In breve – si assume - essendo state indagate dalla procura già nel corso del procedimento di prime cure, le imputate non potevano legittimamente rivestire l'ufficio pubblico di testimone perché sostanzialmente indagate di reato connesso. Inoltre, se il soggetto che si assume corrotto non può qualificarsi come pubblico ufficiale manca un elemento costitutivo del delitto corruttivo.

Le criticità

Sono evidenti le criticità di tali argomentazioni. A seguito della sentenza della Cassazione, la ricordata pronuncia della corte d’appello è passata in giudicato, coprendo non solo il dedotto ma il deducibile, sul piano tanto sostanziale quanto procedurale.

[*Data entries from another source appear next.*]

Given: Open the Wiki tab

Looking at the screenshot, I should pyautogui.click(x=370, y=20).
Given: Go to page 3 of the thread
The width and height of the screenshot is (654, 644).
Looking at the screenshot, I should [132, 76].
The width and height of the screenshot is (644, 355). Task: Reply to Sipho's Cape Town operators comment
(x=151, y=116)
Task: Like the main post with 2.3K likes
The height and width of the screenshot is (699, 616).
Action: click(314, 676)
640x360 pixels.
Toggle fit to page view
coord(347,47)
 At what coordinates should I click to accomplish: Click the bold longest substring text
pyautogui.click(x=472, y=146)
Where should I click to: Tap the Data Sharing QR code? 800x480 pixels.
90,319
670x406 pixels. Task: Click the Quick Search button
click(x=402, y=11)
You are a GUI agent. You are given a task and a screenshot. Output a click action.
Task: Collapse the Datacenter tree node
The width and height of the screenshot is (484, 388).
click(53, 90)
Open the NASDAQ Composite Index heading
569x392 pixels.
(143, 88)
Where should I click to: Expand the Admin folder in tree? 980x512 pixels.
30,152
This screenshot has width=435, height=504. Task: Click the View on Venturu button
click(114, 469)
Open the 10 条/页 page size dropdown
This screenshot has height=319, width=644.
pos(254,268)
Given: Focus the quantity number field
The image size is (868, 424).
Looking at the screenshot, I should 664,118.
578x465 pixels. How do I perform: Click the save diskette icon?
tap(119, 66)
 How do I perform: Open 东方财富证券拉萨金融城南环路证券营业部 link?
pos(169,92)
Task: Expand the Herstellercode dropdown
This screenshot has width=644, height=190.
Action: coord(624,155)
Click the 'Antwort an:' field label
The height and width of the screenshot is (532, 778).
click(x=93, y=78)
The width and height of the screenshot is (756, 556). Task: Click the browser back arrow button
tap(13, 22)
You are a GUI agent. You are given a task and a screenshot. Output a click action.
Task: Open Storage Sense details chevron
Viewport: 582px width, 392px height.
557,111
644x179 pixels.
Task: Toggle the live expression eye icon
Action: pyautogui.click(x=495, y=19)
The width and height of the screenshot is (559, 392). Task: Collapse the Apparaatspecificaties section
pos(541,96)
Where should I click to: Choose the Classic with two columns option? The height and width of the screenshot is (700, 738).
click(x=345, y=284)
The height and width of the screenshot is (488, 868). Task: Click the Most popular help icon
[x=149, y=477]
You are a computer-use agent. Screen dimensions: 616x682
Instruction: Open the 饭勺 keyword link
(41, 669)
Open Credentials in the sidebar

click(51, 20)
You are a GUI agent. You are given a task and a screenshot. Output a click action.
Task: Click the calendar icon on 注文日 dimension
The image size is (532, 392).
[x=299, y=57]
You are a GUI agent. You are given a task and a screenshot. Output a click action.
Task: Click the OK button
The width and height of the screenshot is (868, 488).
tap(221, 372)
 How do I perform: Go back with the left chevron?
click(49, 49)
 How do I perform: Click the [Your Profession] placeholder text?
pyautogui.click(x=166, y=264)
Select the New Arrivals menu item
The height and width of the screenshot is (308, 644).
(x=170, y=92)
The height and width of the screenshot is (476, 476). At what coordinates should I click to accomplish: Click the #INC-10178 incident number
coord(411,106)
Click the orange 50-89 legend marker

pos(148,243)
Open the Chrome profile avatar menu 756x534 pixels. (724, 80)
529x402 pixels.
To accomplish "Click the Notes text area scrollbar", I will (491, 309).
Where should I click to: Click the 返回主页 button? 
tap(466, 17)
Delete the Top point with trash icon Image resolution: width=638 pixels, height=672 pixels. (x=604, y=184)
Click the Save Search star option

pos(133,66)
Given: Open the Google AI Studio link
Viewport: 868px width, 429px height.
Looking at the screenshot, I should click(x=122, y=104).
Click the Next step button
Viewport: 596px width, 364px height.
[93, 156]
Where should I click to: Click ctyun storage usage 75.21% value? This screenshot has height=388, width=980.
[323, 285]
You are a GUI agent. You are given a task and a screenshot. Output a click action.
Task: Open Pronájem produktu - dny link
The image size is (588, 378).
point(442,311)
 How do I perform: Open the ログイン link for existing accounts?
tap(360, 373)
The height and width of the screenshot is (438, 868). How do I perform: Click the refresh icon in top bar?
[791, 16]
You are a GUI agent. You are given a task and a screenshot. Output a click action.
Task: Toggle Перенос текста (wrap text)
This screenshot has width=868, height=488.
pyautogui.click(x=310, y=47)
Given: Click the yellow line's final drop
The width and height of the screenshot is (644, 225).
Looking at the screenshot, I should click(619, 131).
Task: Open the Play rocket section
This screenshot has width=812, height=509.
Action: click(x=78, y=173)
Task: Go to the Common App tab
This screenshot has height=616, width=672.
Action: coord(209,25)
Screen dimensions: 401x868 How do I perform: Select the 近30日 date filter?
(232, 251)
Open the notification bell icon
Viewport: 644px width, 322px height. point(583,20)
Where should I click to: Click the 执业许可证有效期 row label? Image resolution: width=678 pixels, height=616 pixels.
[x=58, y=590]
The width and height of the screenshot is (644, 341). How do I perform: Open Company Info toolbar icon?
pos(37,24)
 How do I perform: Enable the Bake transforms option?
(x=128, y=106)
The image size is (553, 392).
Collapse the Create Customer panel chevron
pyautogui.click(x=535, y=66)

Qualunque sia il loro valore intrinseco, le obiezioni sollevate dai difensori e accolte dall’ultima sentenza del tribunale non furono eccepite nel corso del pregresso giudizio. Dove, anzi, proprio contando sulla legittimità delle deposizioni testimoniali, Berlusconi appellò vittoriosamente soltanto per reclamarne una diversa e più favorevole interpretazione.

In altri termini, rappresentando tra l’altro quelle deposizioni il ramo su cui poggia l’assoluzione dal reato di cui all’art. 600 bis, 2° c.p. proclamata in accoglimento dell’appello, egli non può ora rimetterle in discussione senza violare il giudicato.

Per altro, in subordine, è forse opportuno rammentare che, qualunque indagine sia stata svolta in primo grado dal pm in ordine alle persone poi escusse e alla veridicità delle loro deposizioni, il reato di falsa testimonianza presuppone che essa sia stata formalmente resa, per cui in sua mancanza non si può essere tecnicamente indagati ex art. 372 c.p.: trattandosi di reato di pericolo a consumazione istantanea, esso è incompatibile perfino con il tentativo.

Non avrebbe senso sentire come indagata ex art. 372 c.p. una persona citata come teste prima che essa renda la propria testimonianza. E niente esclude che - come ritualmente avviene nel processo civile da parte dei privati - informazioni siano legittimamente assunte dalla procura, al solo fine di verificare e di fare emergere, già in sede di escussione dibattimentale, l’attendibilità sostanziale del teste, come è di fatto avvenuto ortodossamente nel giudizio di merito.

Infine, non sembra accettabile che una decisione di merito (“il fatto non sussiste”) consegua ad una così opinabile causa di mera invalidità procedimentale.